No doubt the answer is YES!
To find out if hiking pants are really worth the investment, I turned to the hiking community. With nearly 50 responses from experienced campers and hikers, I got my answer. While 60% of respondents said hiking pants are definitely worth it, about 28% said they hiked with a different pair of pants, and about 12% said they wear both.
So, since about 72% of respondents said they actually wear hiking pants, it's safe to assume that hiking pants are worth it. Especially considering that hiking pants are a modern invention. Many people are making the switch!
Why hiking pants are worth it?
Hiking pants are one of the most comfortable pants a person can wear. Hiking pants are lightweight - so lightweight that it's easy to forget they're even there. Plus, hiking pants - if sized correctly - are roomy, too. With hiking pants, you never have to worry about the pants "rippling" or rubbing against your skin (which often happens with blue jeans on longer hikes).
Hiking pants basically allow for unlimited flexibility. Hikers who go off trail or scramble along cliffs will greatly appreciate this advantage. In addition, hiking pants often have elastic cuffs. While these aren't exactly fashionable, they are comfortable because the pants can move with the hiker's movements.
Hiking pants are flexible and breathable, which makes them very comfortable for hiking. When hiking, regardless of the length, you want to be comfortable, able to move easily and avoid chafing.
Hiking pants are designed to fit rather loosely against the body. With the right fit, your hiking pants shouldn't rub against your skin, constrict your legs, or ride up in places where they don't belong.
Also, most hiking pants have an elastic waistband or drawstring so that the pants can follow your body's movements.
In contrast, jeans are often fairly static in size. Jeans get stretchier over time, but many are also a bit more rigid. While this makes jeans more durable, it also means they are less comfortable.
2. Dry quickly
Unlike jeans or cotton pants, hiking pants are designed to dry quickly. Hiking pants made of nylon do not absorb water, so they dry within minutes of getting wet.
This quick-drying feature is great if you plan to hike in wetlands, across streams, or in humid climates. It's especially good if you're hiking in an area known for unpredictable weather, such as the mountains or the southern tropics.
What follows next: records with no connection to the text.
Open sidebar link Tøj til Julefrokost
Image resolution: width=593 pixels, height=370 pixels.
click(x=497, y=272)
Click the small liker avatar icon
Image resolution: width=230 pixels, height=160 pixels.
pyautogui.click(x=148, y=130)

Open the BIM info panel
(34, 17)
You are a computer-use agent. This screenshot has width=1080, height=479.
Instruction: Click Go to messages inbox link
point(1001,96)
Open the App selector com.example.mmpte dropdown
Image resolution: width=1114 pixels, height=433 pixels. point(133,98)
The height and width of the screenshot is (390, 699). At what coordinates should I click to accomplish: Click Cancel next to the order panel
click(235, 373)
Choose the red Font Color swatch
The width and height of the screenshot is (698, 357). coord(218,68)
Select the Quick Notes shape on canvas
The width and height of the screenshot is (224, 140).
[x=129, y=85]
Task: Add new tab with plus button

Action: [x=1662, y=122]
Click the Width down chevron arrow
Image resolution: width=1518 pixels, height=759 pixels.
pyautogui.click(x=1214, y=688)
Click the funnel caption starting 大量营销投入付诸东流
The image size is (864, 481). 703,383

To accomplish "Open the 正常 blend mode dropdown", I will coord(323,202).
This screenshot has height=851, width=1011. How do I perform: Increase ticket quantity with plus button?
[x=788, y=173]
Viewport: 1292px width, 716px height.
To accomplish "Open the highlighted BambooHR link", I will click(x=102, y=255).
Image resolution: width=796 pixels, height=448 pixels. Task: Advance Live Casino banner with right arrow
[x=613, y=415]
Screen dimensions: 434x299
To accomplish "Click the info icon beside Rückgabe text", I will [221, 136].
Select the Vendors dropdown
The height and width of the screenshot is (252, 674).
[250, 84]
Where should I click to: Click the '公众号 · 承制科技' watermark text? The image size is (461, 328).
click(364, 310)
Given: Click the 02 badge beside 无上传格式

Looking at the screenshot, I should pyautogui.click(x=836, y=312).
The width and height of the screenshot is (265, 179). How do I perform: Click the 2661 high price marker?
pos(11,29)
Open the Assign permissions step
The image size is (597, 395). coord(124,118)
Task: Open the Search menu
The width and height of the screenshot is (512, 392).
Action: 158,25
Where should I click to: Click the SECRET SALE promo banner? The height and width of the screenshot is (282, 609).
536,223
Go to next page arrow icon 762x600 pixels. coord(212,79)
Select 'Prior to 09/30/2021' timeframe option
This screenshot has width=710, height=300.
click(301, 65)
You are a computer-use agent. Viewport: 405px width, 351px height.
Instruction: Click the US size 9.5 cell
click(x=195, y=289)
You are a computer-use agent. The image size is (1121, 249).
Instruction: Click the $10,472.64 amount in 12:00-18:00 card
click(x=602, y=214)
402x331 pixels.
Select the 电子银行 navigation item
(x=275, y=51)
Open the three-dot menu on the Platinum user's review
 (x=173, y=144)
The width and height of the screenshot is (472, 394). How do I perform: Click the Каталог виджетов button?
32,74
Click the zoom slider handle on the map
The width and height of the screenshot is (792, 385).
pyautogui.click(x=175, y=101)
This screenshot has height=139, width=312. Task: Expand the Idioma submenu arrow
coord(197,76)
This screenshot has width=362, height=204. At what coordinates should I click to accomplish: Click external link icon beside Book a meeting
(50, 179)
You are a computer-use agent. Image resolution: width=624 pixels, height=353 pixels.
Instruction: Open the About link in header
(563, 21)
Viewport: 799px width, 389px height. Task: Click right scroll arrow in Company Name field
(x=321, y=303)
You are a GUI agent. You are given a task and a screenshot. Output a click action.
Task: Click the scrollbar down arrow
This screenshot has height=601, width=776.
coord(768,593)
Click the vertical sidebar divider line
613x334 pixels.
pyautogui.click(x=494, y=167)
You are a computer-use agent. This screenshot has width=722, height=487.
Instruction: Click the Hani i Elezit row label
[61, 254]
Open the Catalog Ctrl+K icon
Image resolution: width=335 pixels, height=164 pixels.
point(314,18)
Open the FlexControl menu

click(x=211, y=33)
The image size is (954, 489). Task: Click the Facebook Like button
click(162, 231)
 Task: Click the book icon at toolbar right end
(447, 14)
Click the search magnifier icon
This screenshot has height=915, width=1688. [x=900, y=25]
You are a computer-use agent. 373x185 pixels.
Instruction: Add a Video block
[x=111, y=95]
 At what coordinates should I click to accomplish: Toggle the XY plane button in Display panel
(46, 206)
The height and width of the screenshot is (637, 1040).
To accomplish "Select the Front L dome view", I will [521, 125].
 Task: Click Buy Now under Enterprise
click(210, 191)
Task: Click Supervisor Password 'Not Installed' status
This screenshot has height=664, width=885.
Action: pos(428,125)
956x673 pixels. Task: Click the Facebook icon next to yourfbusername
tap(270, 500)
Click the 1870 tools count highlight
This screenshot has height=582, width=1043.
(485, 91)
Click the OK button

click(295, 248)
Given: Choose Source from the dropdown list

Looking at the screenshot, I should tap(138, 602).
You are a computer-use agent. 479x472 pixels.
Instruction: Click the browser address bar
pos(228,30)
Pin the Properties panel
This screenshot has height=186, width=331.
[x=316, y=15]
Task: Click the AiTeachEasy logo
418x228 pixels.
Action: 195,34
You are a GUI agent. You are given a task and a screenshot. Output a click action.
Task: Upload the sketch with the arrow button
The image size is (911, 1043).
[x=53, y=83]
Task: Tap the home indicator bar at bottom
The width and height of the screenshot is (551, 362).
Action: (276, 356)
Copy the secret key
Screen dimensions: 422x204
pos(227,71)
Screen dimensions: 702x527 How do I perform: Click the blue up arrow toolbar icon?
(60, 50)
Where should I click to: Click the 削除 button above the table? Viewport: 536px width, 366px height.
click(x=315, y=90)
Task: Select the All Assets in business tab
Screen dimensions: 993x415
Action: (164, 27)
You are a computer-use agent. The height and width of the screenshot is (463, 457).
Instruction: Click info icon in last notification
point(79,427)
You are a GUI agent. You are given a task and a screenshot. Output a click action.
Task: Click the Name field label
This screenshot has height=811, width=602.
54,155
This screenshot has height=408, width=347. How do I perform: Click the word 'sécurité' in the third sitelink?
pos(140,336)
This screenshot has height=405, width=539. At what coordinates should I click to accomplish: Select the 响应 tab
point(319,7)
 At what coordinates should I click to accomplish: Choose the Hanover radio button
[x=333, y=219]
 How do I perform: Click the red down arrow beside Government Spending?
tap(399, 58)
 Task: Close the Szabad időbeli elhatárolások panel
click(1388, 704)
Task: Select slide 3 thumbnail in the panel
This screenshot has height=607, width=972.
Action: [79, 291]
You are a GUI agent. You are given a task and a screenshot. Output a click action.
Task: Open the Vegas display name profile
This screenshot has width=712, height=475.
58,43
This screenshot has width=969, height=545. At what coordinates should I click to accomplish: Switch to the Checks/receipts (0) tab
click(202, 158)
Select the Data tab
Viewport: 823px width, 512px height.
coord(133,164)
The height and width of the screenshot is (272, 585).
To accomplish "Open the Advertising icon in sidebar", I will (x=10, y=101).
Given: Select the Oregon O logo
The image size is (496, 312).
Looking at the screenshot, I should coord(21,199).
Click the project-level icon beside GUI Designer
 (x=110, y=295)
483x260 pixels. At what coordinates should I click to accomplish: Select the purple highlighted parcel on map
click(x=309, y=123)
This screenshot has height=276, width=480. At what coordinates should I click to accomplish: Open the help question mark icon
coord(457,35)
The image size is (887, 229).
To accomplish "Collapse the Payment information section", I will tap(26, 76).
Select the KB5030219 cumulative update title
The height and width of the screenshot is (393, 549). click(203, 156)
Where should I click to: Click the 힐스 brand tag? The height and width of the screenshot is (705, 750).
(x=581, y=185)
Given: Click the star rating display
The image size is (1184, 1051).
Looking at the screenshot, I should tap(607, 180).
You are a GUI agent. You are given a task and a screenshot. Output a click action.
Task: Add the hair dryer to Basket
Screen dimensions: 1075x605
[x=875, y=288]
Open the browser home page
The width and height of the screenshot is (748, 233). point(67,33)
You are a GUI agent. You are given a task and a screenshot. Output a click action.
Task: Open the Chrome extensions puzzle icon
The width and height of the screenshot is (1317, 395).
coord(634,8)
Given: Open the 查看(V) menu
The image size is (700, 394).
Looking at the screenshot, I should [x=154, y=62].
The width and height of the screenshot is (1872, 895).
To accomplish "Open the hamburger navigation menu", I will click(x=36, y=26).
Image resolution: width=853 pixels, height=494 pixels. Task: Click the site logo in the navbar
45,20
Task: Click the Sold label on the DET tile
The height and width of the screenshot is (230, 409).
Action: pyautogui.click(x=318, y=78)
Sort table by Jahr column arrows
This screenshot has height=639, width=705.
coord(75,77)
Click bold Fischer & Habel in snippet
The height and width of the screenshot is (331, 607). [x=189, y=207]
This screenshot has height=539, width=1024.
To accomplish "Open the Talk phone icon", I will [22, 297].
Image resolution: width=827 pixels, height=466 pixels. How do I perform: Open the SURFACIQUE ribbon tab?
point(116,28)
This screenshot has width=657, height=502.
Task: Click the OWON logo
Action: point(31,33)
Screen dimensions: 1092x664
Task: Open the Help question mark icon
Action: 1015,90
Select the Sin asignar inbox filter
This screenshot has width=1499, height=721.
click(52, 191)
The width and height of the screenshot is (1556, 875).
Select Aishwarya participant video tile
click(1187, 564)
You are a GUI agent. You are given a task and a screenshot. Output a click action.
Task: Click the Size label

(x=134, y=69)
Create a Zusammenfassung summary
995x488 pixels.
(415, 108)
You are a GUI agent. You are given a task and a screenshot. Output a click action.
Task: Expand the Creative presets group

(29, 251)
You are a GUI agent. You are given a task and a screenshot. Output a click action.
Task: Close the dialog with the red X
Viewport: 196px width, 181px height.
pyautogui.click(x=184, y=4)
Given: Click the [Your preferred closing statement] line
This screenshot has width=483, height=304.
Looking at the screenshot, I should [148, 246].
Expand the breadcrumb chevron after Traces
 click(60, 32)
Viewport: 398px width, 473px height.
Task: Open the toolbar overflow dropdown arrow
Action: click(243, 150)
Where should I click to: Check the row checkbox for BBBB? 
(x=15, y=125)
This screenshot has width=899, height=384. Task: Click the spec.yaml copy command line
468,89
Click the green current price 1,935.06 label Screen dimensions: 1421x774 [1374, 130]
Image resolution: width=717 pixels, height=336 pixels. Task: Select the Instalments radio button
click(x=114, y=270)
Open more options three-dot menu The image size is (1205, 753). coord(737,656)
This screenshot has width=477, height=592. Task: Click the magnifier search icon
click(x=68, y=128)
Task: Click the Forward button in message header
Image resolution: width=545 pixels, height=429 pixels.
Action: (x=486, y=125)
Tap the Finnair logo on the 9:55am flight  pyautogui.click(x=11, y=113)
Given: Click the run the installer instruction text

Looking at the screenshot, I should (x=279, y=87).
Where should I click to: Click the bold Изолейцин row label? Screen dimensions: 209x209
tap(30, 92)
Nothing hurts a long hike more than having to hike for miles in wet pants.
When it's 80 degrees and humid outside, you definitely don't want to be drowning in sweat and fabric. Hiking pants are lightweight and breathable, making them a great choice for hiking in the heat.
I did a quick weight comparison and found the hiking pants to be almost half the weight of my jeans. You can go lighter, especially if you're just hiking in shorts without pant legs (mine are removable).
4. Can be versatile
Maybe it's not as fashionable, but hiking shorts with detachable pant legs are totally worth it. As many experienced hikers know, temperatures can be colder in the morning and then heat up throughout the day.
If you start the day with shorts, you may be sweating by the time the sun through reaches its peak. However, if you opt for shorts, you might be too cold in the morning. The solution? Detachable pants.
With detachable hiking pants, you can zip off each of the pant legs and come out with a pair of shorts. Thanks to this unique feature, you have pants and shorts in one.
I know that sounds weird and like it's no big deal, but it's really a handy feature that makes hiking so much more comfortable.
5. Hiking with style
While zip-off legs may not be the most stylish feature, some brands of hiking pants can be quite stylish. In fact, some hikers (and even non-hikers) wear their hiking pants while walking around town. With this convenience and style, you can wear your hiking pants pretty much anywhere.
Some brands offer stylish hiking pants for both hiking and everyday wear. So if you're looking for a more versatile pair of hiking pants, they may be worth checking out.
The truth is, hiking pants are considered the new "hiker's hip." Perhaps to a fault, our persona for a backpacker or a hiker includes someone with these fancy hiking pants.
6. Have a lot of pockets
When you're out for a day of hiking, it's nice not to have to stash everything in a day bag. Luckily, hiking pants can have lots of pockets, so you have endless options for keeping your phone, wallet, keys, lip balm, and other items secure.
However, try not to overstuff your pockets, or your pants may become heavy and counteract the lightweight nature of your pants.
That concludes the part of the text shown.